A nonholonomic system in physics and mathematics is a physical system whose state depends on the path taken in order to achieve it. Such a system is described by a set of parameters subject to differential constraints and non-linear constraints, such that when the system evolves along a path in its parameter space (the parameters varying continuously in values) but finally returns to the original set of parameter values at the start of the path, the system itself may not have returned to its original state. Nonholonomic mechanics is autonomous division of Newtonian mechanics.

Details
More precisely, a nonholonomic system, also called an anholonomic system, is one in which there is a continuous closed circuit of the governing parameters, by which the system may be transformed from any given state to any other state. Because the final state of the system depends on the intermediate values of its trajectory through parameter space, the system cannot be represented by a conservative potential function as can, for example, the inverse square law of the gravitational force.  This latter is an example of a holonomic system: path integrals in the system depend only upon the initial and final states of the system (positions in the potential), completely independent of the trajectory of transition between those states.  The system is therefore said to be integrable, while the nonholonomic system is said to be nonintegrable.  When a path integral is computed in a nonholonomic system, the value represents a deviation within some range of admissible values and this deviation is said to be an anholonomy  produced by the specific path under consideration.  This term was introduced by Heinrich Hertz in 1894.

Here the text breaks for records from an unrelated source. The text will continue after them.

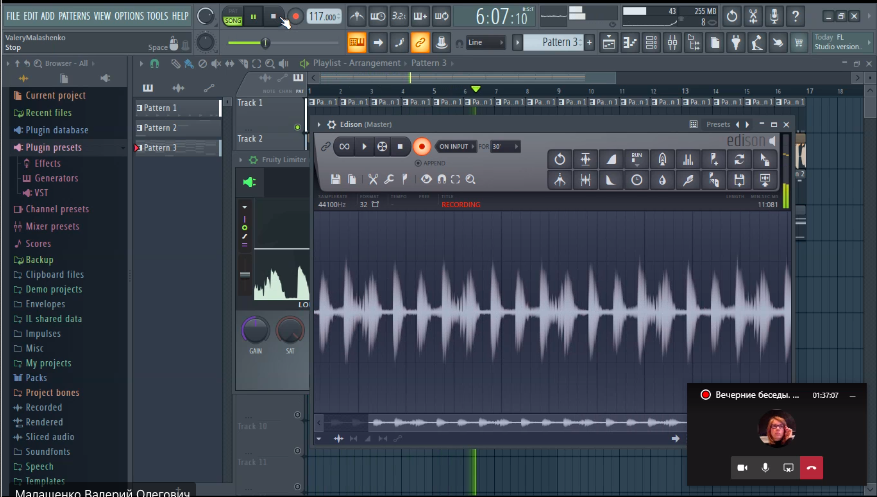Screen dimensions: 877x497
Task: Open the Line snap mode dropdown
Action: [486, 42]
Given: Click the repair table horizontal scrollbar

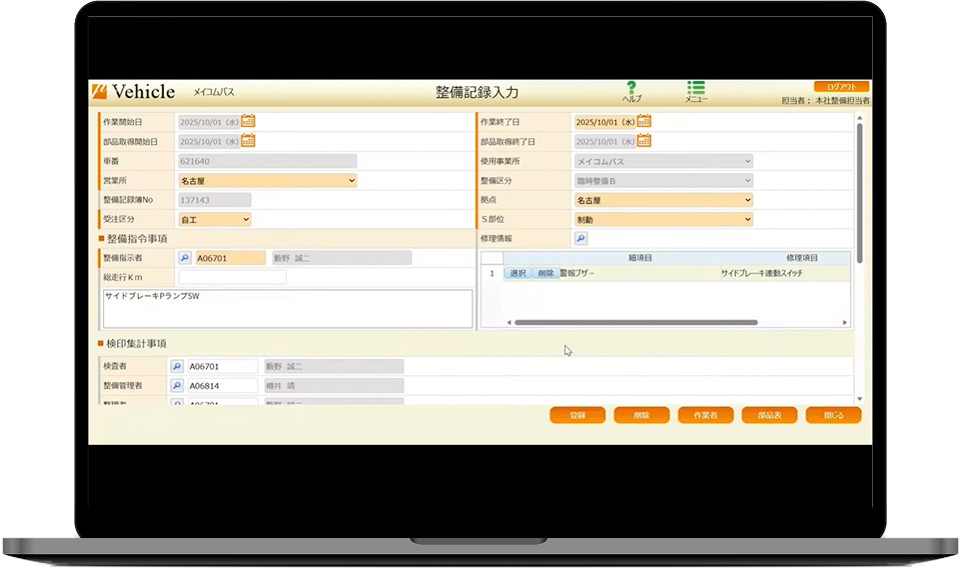Looking at the screenshot, I should point(636,322).
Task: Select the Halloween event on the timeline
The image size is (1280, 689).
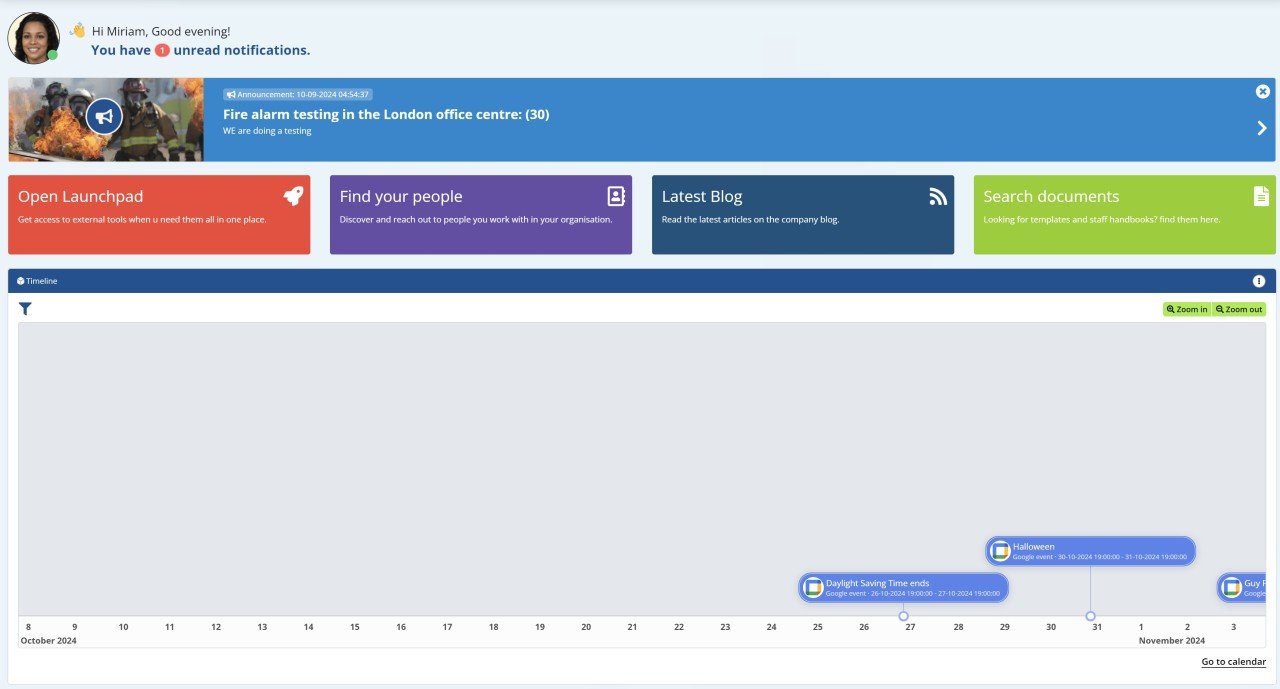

The general character of anholonomic systems is that of implicitly dependent parameters.  If the implicit dependency can be removed, for example by raising the dimension of the space, thereby adding at least one additional parameter, the system is not truly nonholonomic, but is simply incompletely modeled by the lower-dimensional space.  In contrast, if the system intrinsically cannot be represented by independent coordinates (parameters), then it is truly an anholonomic system.  Some authors make much of this by creating a distinction between so-called internal and external states of the system, but in truth, all parameters are necessary to characterize the system, be they representative of "internal" or "external" processes, so the distinction is in fact artificial.  However, there is a very real and irreconcilable difference between physical systems that obey conservation principles and those that do not.  In the case of parallel transport on a sphere, the distinction is clear: a Riemannian manifold has a metric fundamentally distinct from that of a Euclidean space.  For parallel transport on a sphere, the implicit dependence is intrinsic to the non-euclidean metric.  The surface of a sphere is a two-dimensional space.  By raising the dimension, we can more clearly see the nature of the metric, but it is still fundamentally a two-dimensional space with parameters irretrievably entwined in dependency by the Riemannian metric.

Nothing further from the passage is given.